A Public policy matters, certainly in regard to running the tefila, are the local rabbi's domain. In this response we assume that either your shul does not have a rav or you want to know whether or how to bring up the matter to him.
The Tur (Orach Chayim 124) cites the Rosh, who strongly opposed those who recite chaz/hash along with the chazan, for a few reasons. Most of his concerns do not apply (or apply less) in this case, but one main, possible issue may remain (the Rosh's opinion seems to be in dispute). Let us address the Rosh's issues.
Issue 1 - If one says chaz/hash along with the chazan, he is making berachot l'vatala, as he has already said his own Shemoneh Esrei. In our case, congregants recite only sections or words and do not recite the beracha part (see Beit Yosef, ad loc.). The fear that they might continue on to the beracha's conclusion (see Shaarei Teshuva, 124:7) does not apply, assuming there is a standard procedure for singing along in your shul and people never continue on to the beracha.
Issue 2 - By singing along, the person does not get to say "amen," which he is not allowed to say right after he himself makes the same beracha. This too does not apply in our case.
Issue 3 - It is haughty (Mishna Berura 124:16) and lightheaded to sing along out loud. This applies when the chazan is accompanied by a self-appointed assistant(s). However, when the congregation finds it uplifting to sing sections together, it need not be haughty or lightheaded.
Issue 4 - The Mishna Berura (124:18) and Igrot Moshe (OC IV, 19) understand that the requirement that nine people listen to chaz/hash (see also Nefesh Harav, pg. 126) applies not only to the end of each beracha but to its entirety. (The Perisha does not mention this as one of the Rosh's concerns, but he may refer to a case where many others were listening quietly and could hear the chazan.) One might want to claim that since shomei'a k'oneh (one who hears is as if he recites) one can hear part of the chaz/hash from the chazan and hear other parts from others. We do find that when a chazan is unable to continue, we allow someone else to continue (Shulchan Aruch, OC 126:2), so one can fulfill chaz/hash (b'dieved) with multiple chazanim. However, that is only in between berachot. If chazanim change in the middle of a beracha, the new one must start at the beginning of the beracha (ibid.) even if he had been listening to every word until that point (see Mishna Berura 126:8). So, two cannot share one beracha. Furthermore, there is a problem concentrating on words that a group recites in unison (Shulchan Aruch, OC 141:2).
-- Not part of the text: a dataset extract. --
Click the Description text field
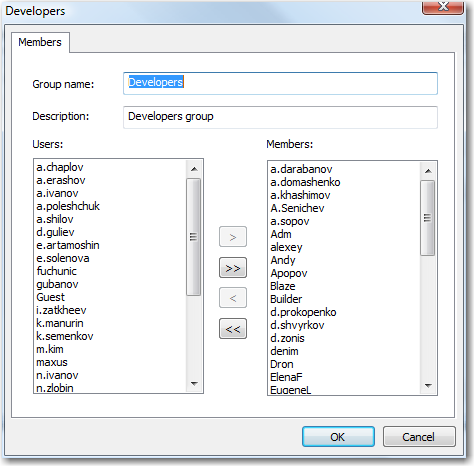Viewport: 474px width, 466px height. [x=280, y=117]
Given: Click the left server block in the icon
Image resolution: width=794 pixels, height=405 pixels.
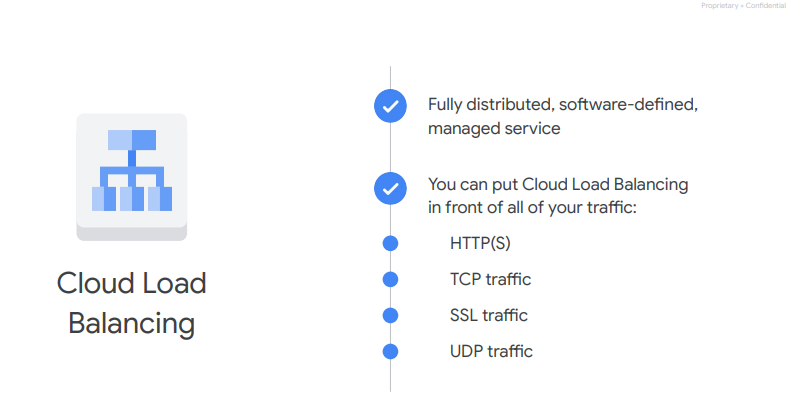Looking at the screenshot, I should click(104, 198).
There are a few ways to deal with this problem. Firstly, when only a few words are sung together, the words that are not heard properly usually do not disqualify the beracha (see Mishna Berura 126:10). Even in critical sections, if the congregation only provides some background voices, then there will be nine (if not many more) who hear the chazan clearly enough to fulfill the requirements of chaz/hash. When the congregation drowns out the chazan on entire sections of the tefilla, it is proper for him to wait to recite that section after things quiet down.
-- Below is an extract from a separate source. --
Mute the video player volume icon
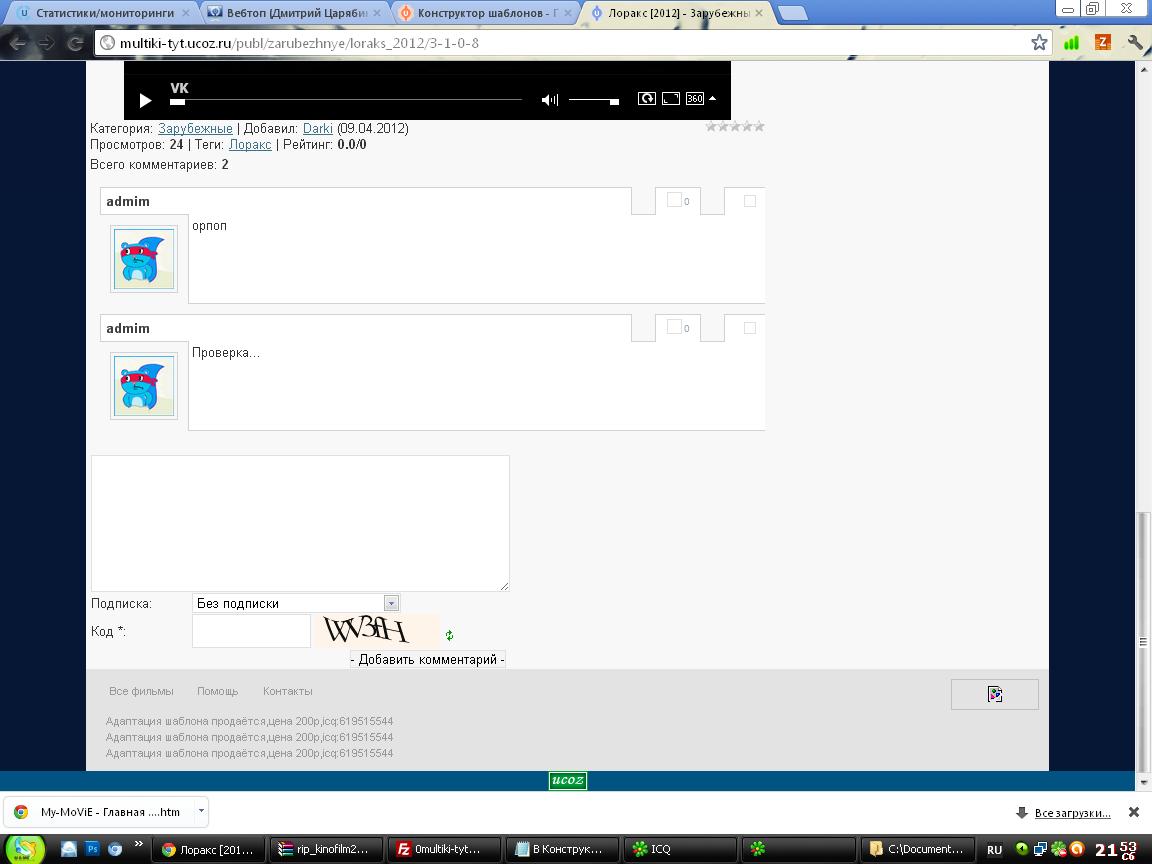This screenshot has width=1152, height=864. point(549,100)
Let's put things in perspective. From a purist's approach, it is best for everyone to listen silently to the chazan with great concentration. But we must be realistic. Practically, in most of our shuls, joint singing adds a lot to the atmosphere and increases concentration. Therefore, trying to prevent it is not only unfeasible but is probably counterproductive in regard to the atmosphere necessary to keep our shuls inviting, vibrant and focused.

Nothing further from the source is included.